18/10/2023
« La philosophie du “jamais plus” », par Fabrice Colin
RIEN NE SE PERD, tout se transforme nous rappelle l’introduction de cet élégant ouvrage mis en page par l’autrice elle-même, et l’avenir fleurit parfois joliment sur les ruines, mais le « principe de conservation de l’énergie » ne nous apporte in fine qu’une consolation très relative. « À quoi nous sert la chaleur d’une œuvre d’art en train de brûler ? »
L’inventaire rêveur, éminemment subjectif, auquel se livre Judith Schalansky est à la fois un brillant traité d’érudition et un hommage à la finitude des choses — à notre touchant désir, sinon d’éternité, du moins de survivance, avant que le soleil, à la fin des temps, fasse « s’évaporer toute l’eau des mers [et] fondre les roches ».
Choses qui ne sont plus : le Palais de la République, en RDA, « où étaient accrochés 16 tableaux d’artistes nationaux renommés, rassemblés sous le titre “Les communistes ont-ils le droit de rêver ?” » ; le tigre de la Caspienne « animal monstrueux [venu] des profondeurs des forêts d’Hyrcanie », dont seule « une poignée de cadavres naturalisés » subsiste ; les sept livres de Mani, artiste visionnaire, fondateur du manichéisme, dont les codex « envoûtants de couleurs », outragés par le temps, sont devenus « des liasses de papyrus croupis » ; un atoll du Pacifique Sud englouti par « des puissances indomptables » ; une villa romaine immortalisée par un disciple français de Piranèse ; un film de Murnau réduit à l’état de fragments ; ou les poèmes de Sappho, fille de Lesbos, « seule femme de l’Antiquité sur laquelle on ait dit autant de choses, et des choses aussi contradictoires ».

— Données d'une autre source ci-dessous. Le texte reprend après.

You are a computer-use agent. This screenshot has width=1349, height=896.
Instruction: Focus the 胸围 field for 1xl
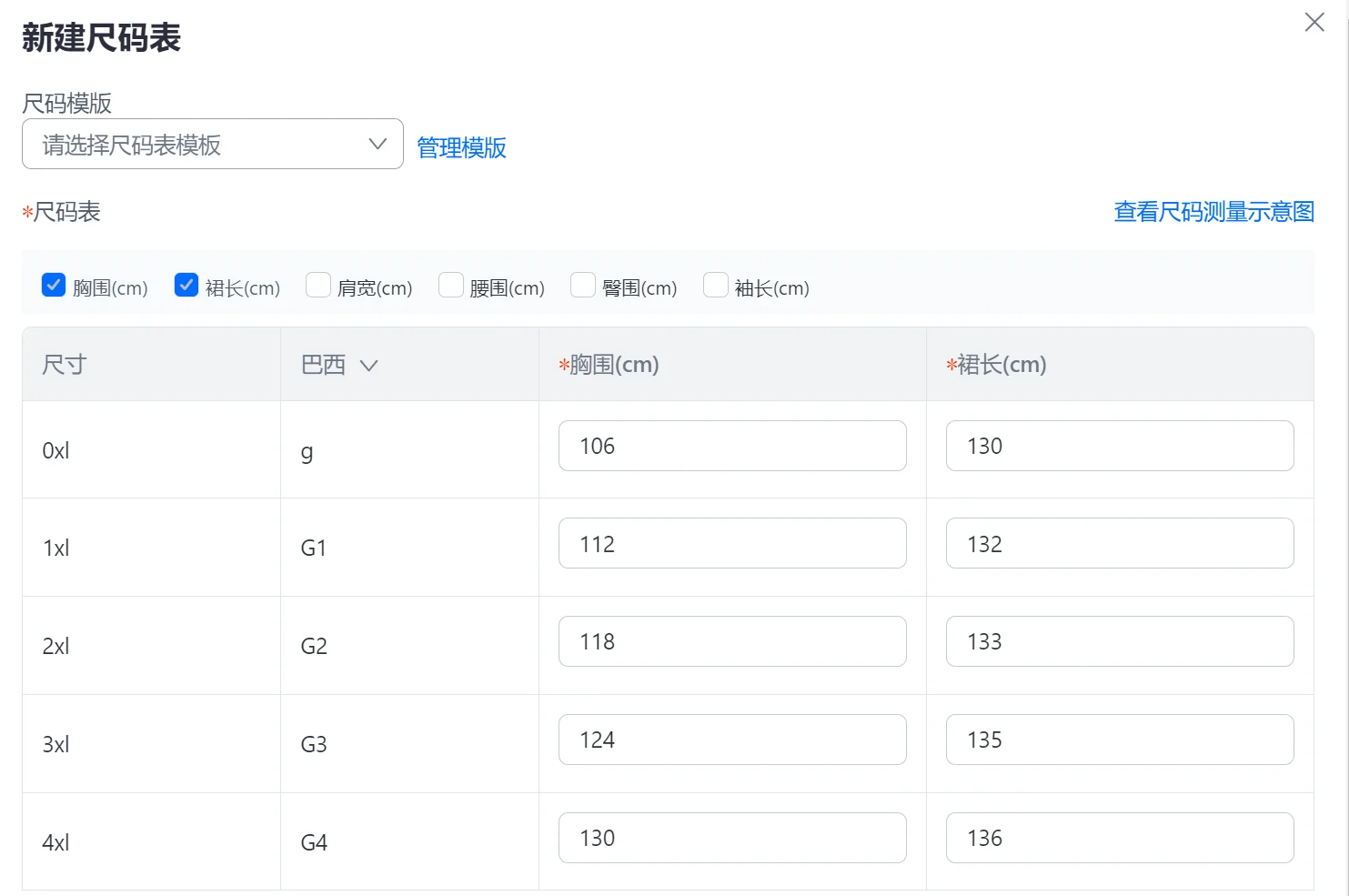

Digressions savantes, extrapolations lunaires, fictions très personnelles : tout est bon pour remplir l’« espace désormais béant », faire vibrer l’écho enfoui, chanter les beautés d’un passé dorénavant hors d’atteinte — et laisser « entrevoir que la différence entre l’absence et la présence pourrait bien être marginale, tant que le souvenir existe ».